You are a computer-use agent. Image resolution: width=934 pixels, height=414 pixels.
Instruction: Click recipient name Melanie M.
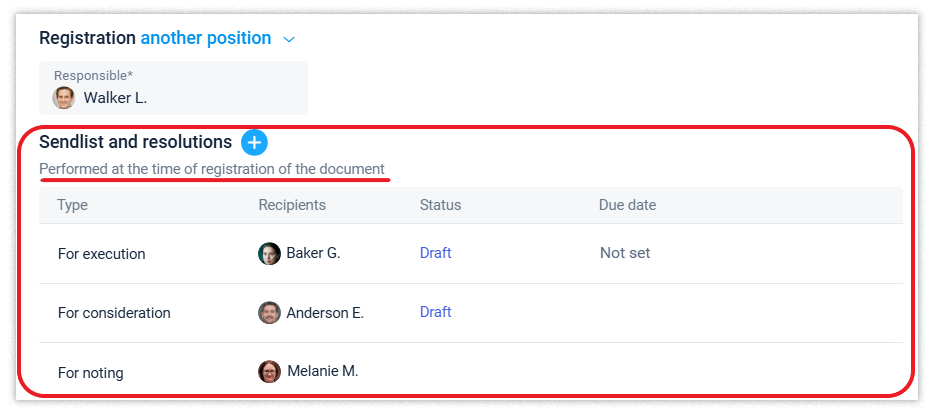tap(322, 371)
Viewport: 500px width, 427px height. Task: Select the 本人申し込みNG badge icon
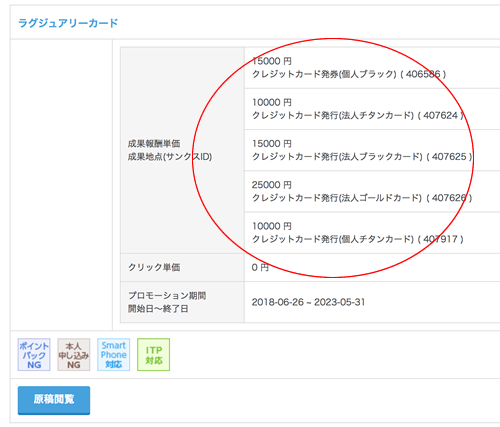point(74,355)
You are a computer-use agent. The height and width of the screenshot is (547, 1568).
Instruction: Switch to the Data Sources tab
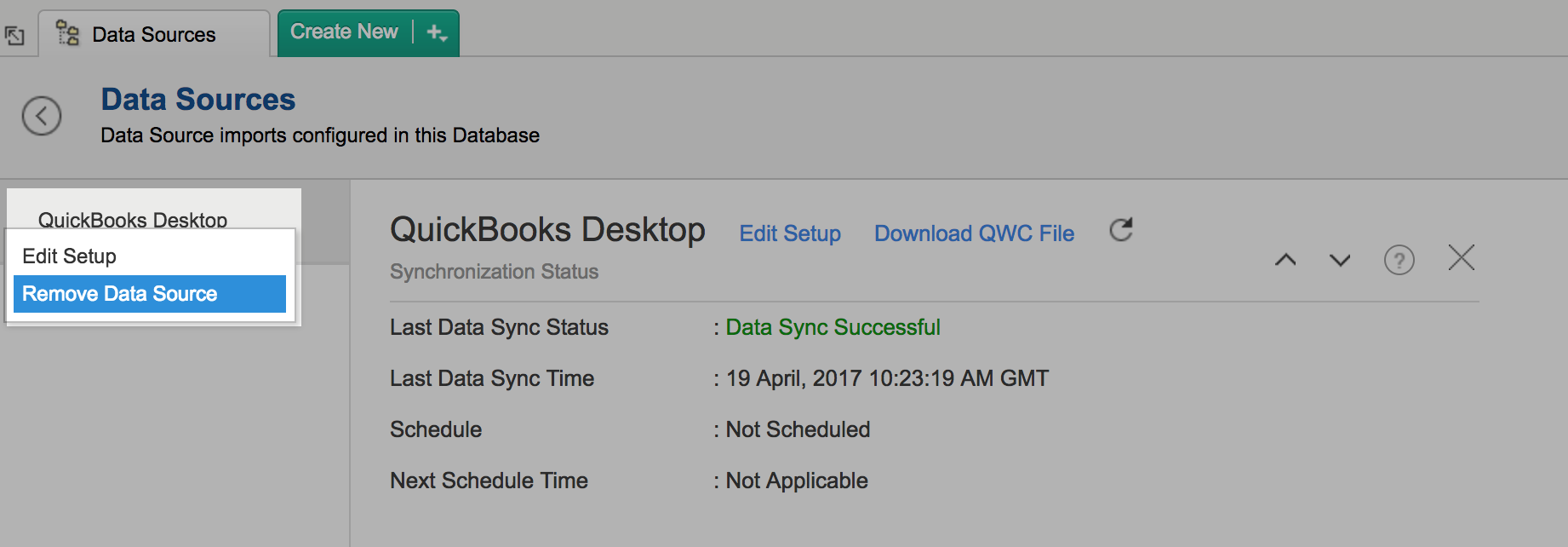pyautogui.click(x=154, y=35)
----
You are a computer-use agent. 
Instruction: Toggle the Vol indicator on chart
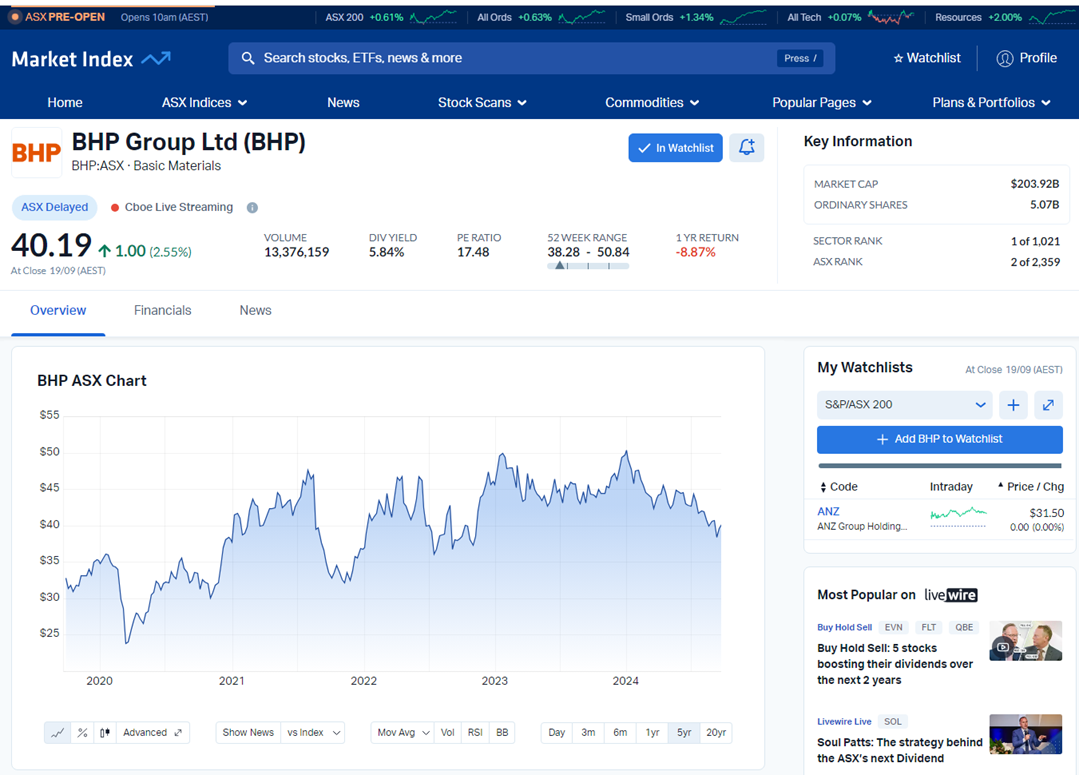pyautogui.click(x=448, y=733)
----
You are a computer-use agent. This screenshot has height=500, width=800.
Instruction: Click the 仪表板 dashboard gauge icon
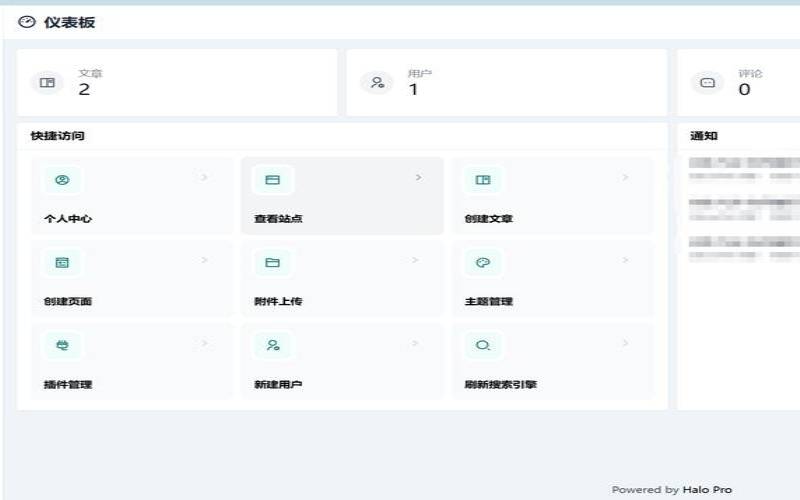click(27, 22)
----
• [YOUR OBJECTIVE]
Would you copy all lines in the records where the string "computer" appears?

• [TASK RESULT]
You are a computer-use agent. Image resolution: width=934 pixels, height=414 pixels.
You are a computer-use agent. The height and width of the screenshot is (547, 1568).
You are a computer-use agent. 
You are a computer-use agent. This screenshot has height=500, width=800.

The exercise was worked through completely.